**DIRECTIONS**
Every line below that includes the word "Lantern" needs to be copied.

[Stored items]
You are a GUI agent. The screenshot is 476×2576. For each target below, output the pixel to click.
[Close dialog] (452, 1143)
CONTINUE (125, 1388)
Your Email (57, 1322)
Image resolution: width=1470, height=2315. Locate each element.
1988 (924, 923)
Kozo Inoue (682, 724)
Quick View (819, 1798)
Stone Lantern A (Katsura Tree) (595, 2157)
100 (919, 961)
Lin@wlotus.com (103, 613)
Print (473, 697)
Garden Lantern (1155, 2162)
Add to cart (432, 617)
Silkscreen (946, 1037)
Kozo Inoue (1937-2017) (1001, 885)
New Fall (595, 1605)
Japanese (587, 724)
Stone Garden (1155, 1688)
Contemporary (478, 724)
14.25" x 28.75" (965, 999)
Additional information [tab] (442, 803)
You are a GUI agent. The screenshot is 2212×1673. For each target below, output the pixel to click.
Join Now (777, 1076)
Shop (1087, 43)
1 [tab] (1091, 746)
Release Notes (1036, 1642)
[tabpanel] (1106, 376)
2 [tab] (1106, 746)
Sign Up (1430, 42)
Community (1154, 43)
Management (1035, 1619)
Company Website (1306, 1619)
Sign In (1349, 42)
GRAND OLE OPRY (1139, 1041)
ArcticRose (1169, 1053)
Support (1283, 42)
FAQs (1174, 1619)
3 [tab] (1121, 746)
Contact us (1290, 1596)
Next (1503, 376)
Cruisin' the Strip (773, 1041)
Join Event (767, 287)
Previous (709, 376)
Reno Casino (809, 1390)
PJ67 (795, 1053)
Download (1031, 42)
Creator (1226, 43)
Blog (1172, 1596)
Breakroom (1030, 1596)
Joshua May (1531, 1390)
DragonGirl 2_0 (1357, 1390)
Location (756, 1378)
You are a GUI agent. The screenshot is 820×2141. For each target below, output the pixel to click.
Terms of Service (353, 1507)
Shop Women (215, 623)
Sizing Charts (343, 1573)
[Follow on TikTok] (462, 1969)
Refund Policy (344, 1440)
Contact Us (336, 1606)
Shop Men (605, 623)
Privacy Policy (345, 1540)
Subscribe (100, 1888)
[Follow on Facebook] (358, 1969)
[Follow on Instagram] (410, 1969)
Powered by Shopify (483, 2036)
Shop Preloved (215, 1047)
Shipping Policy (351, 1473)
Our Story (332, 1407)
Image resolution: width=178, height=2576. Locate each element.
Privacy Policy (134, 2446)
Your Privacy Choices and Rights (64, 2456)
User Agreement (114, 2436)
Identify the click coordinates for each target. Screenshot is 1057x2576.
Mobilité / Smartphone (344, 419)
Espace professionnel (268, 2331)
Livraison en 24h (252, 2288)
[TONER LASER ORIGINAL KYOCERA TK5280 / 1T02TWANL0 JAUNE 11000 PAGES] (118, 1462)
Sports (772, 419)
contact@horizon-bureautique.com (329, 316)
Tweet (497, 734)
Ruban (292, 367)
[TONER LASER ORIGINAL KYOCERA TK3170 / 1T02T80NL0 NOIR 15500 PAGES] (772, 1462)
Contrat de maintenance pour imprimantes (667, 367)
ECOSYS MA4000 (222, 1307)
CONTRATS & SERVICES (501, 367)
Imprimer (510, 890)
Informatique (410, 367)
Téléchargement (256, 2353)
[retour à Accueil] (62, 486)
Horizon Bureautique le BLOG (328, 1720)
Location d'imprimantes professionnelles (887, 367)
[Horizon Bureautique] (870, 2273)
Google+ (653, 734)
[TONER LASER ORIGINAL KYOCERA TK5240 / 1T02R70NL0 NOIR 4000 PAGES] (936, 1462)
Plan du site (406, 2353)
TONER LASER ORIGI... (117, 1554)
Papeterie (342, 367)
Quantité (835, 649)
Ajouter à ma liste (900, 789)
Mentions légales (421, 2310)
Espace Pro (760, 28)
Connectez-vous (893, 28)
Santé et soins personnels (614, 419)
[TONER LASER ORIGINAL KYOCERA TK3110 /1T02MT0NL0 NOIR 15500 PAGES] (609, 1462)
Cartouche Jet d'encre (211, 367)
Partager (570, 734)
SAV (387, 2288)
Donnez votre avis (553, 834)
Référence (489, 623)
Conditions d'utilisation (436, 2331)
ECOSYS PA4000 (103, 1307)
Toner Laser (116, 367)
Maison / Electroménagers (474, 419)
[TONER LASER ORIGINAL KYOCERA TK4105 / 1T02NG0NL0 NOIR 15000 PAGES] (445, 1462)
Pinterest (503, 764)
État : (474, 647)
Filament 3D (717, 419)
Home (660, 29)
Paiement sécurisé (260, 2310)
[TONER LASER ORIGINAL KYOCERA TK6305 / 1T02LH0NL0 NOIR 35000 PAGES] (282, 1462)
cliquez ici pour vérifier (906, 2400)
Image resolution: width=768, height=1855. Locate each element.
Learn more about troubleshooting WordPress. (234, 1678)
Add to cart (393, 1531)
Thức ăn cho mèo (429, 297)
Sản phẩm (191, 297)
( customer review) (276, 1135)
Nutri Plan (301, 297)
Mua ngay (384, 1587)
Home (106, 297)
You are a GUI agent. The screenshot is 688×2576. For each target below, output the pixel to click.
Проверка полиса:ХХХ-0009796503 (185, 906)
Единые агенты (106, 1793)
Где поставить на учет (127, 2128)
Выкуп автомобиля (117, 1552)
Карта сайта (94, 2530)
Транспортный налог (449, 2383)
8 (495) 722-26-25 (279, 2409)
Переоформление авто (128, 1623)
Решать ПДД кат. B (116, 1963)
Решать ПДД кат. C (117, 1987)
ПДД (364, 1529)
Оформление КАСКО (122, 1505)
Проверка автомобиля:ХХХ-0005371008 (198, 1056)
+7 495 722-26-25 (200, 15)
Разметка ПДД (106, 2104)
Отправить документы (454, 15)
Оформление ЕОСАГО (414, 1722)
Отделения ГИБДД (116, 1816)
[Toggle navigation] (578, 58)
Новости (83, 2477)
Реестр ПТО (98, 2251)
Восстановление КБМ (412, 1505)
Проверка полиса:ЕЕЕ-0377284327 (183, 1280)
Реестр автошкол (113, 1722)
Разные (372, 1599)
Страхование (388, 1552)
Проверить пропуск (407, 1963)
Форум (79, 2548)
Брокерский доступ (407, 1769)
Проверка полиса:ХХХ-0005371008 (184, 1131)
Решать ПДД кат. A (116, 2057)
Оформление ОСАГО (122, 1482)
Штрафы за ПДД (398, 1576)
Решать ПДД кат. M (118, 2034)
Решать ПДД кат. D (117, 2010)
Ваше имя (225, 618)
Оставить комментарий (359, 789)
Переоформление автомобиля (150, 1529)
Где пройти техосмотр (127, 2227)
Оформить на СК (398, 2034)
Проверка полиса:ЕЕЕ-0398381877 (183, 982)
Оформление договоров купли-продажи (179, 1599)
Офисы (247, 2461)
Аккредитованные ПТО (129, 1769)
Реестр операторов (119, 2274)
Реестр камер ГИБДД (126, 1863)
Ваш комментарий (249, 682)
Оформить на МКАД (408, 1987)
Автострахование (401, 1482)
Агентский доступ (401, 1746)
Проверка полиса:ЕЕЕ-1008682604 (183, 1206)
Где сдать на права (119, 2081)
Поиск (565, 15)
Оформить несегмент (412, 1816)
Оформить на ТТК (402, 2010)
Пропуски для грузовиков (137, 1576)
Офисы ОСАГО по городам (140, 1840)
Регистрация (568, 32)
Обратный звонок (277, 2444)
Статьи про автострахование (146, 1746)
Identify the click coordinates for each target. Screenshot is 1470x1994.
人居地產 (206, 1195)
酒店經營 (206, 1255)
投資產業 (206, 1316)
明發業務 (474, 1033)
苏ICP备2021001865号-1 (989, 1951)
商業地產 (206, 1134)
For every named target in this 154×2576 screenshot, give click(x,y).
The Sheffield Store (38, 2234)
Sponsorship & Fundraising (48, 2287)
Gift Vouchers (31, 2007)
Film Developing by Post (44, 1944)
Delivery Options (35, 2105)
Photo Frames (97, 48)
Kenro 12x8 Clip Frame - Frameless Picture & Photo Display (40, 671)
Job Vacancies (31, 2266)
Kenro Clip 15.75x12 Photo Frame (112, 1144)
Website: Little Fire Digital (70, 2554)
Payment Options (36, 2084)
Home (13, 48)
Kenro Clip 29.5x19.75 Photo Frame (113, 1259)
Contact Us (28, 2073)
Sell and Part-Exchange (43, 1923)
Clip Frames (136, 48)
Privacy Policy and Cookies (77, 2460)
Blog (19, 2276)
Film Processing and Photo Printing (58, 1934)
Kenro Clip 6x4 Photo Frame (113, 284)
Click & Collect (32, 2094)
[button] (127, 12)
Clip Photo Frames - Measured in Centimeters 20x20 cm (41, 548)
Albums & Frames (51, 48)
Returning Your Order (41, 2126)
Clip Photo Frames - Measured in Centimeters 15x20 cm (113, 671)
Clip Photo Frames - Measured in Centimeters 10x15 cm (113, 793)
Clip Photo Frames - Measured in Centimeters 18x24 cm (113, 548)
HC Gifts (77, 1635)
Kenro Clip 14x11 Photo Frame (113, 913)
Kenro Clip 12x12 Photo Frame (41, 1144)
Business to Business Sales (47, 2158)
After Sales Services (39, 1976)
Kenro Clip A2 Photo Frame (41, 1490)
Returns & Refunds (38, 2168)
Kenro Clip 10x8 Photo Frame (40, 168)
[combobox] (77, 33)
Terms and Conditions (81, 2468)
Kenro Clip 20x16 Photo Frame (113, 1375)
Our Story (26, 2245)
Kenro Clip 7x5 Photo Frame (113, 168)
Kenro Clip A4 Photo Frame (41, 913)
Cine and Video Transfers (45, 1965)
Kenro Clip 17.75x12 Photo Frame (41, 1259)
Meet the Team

**ANSWER BELOW**
Stone Lantern A (Katsura Tree) (595, 2157)
Garden Lantern (1155, 2162)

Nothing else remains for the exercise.